- Exercise objective
Find every line in the listing below that contains the word "icon", and copy each of those lines out in full.

──────────────────────────────

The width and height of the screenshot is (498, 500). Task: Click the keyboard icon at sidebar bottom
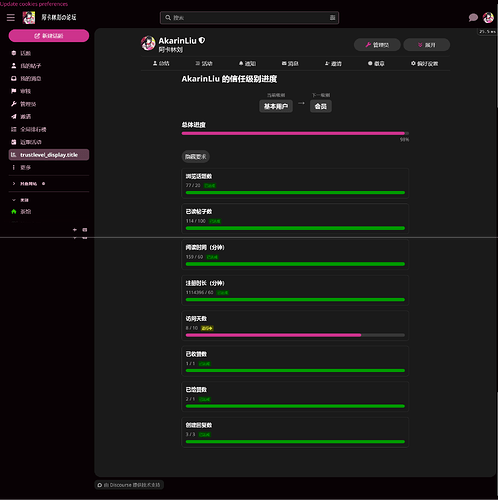(85, 230)
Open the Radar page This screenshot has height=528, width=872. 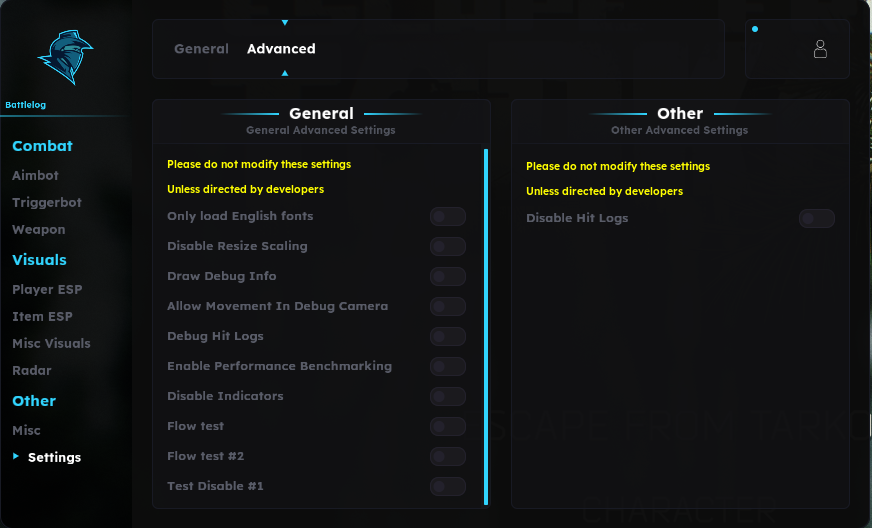32,371
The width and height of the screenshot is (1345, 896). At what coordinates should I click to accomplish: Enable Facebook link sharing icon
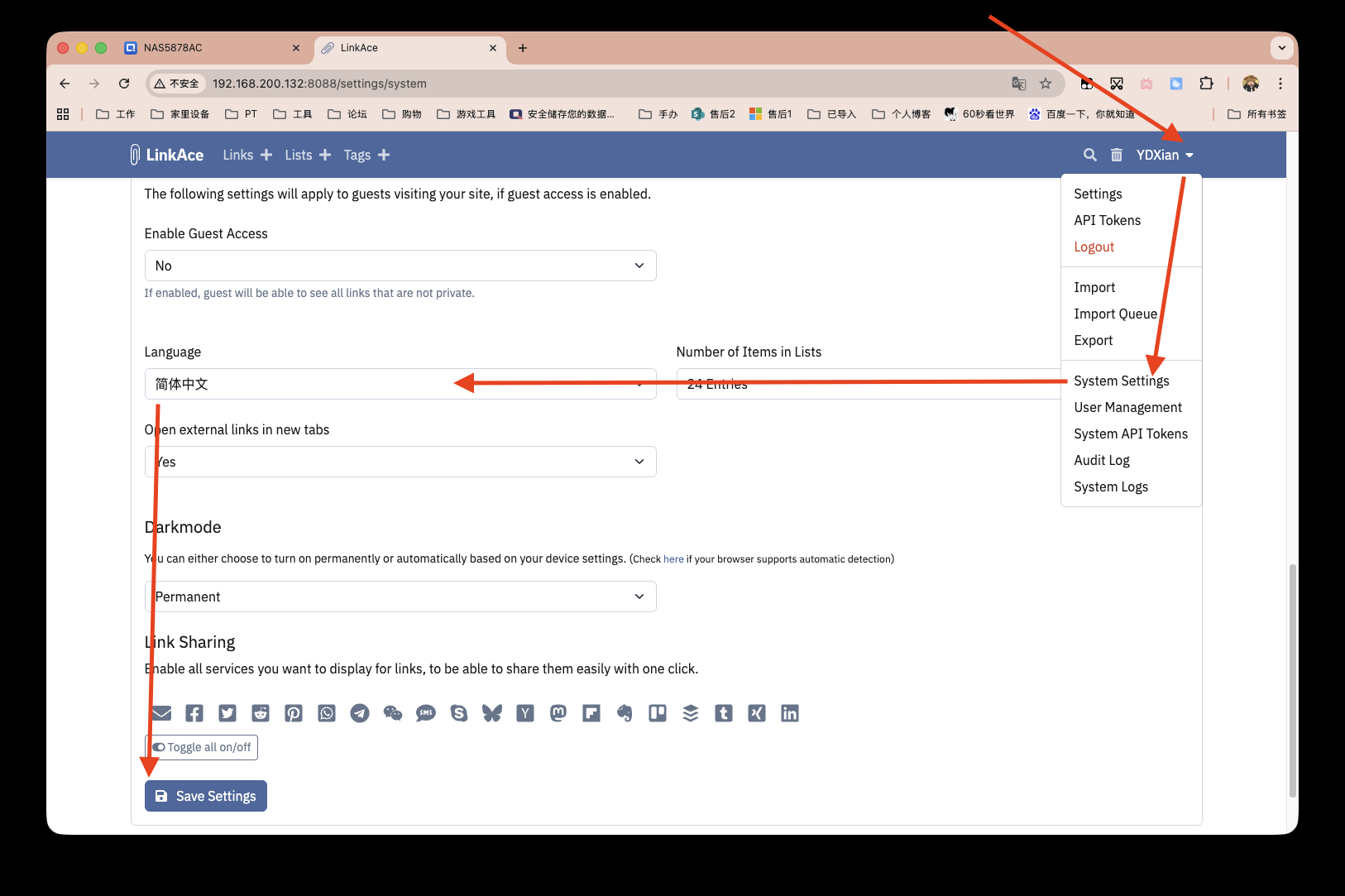194,713
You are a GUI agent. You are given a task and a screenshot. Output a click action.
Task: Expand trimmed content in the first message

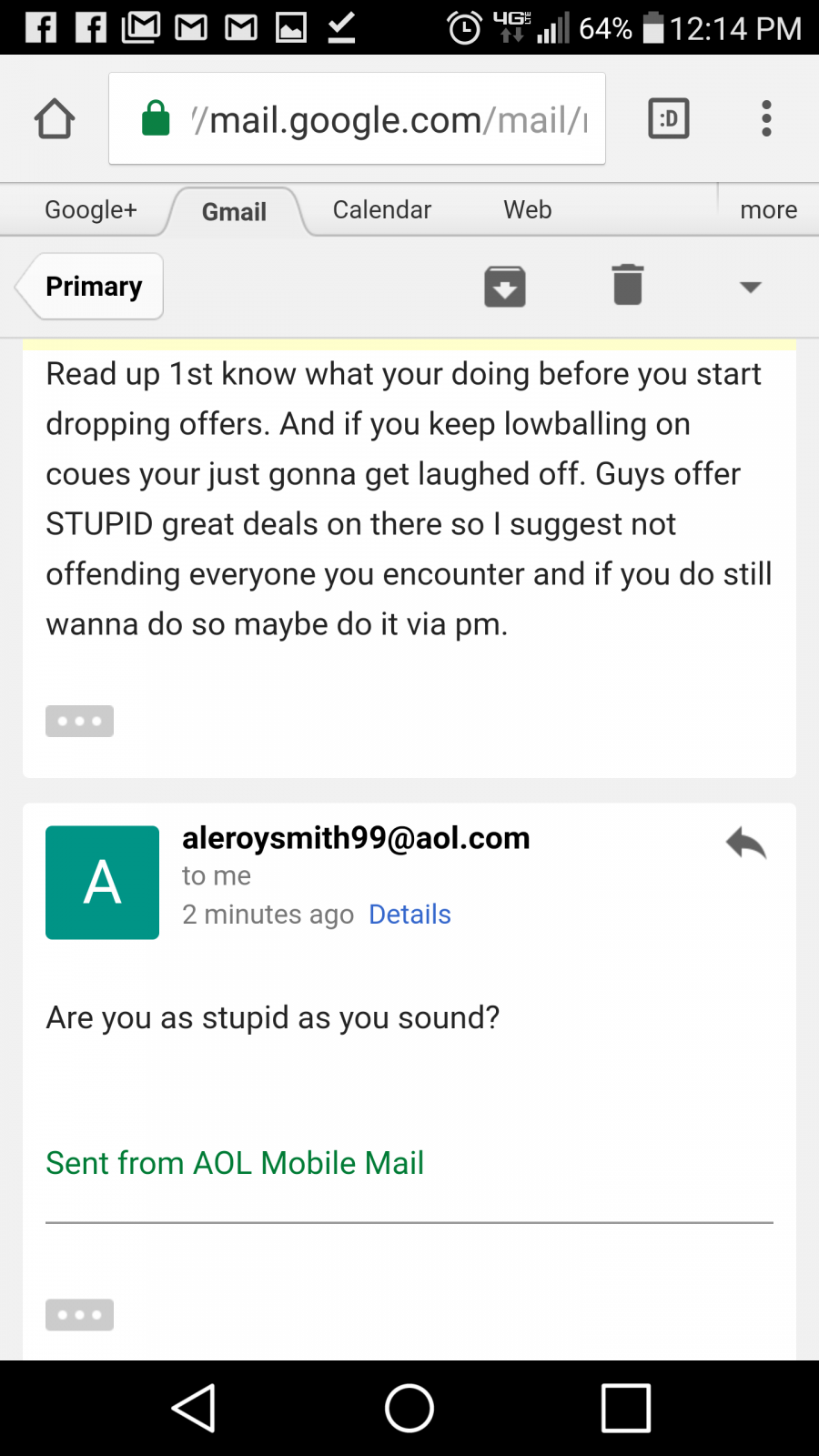pyautogui.click(x=80, y=721)
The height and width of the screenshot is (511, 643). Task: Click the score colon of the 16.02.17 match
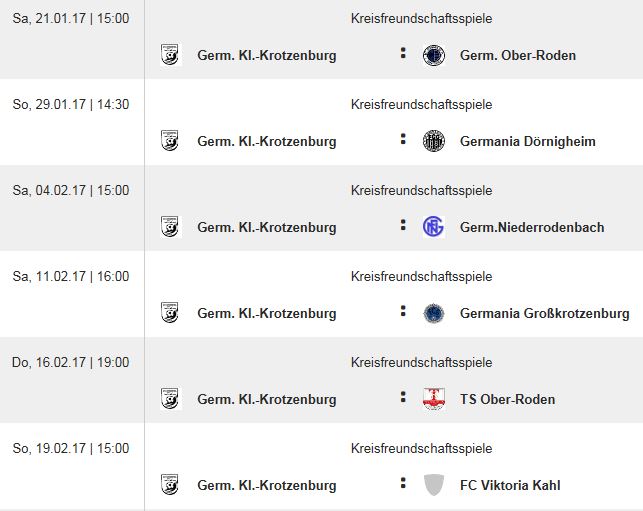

──────────────────────────────

- Complete response
The width and height of the screenshot is (498, 500). Task: Click the keyboard icon at sidebar bottom
The width and height of the screenshot is (1345, 896). At what coordinates should I click to accomplish: Enable Facebook link sharing icon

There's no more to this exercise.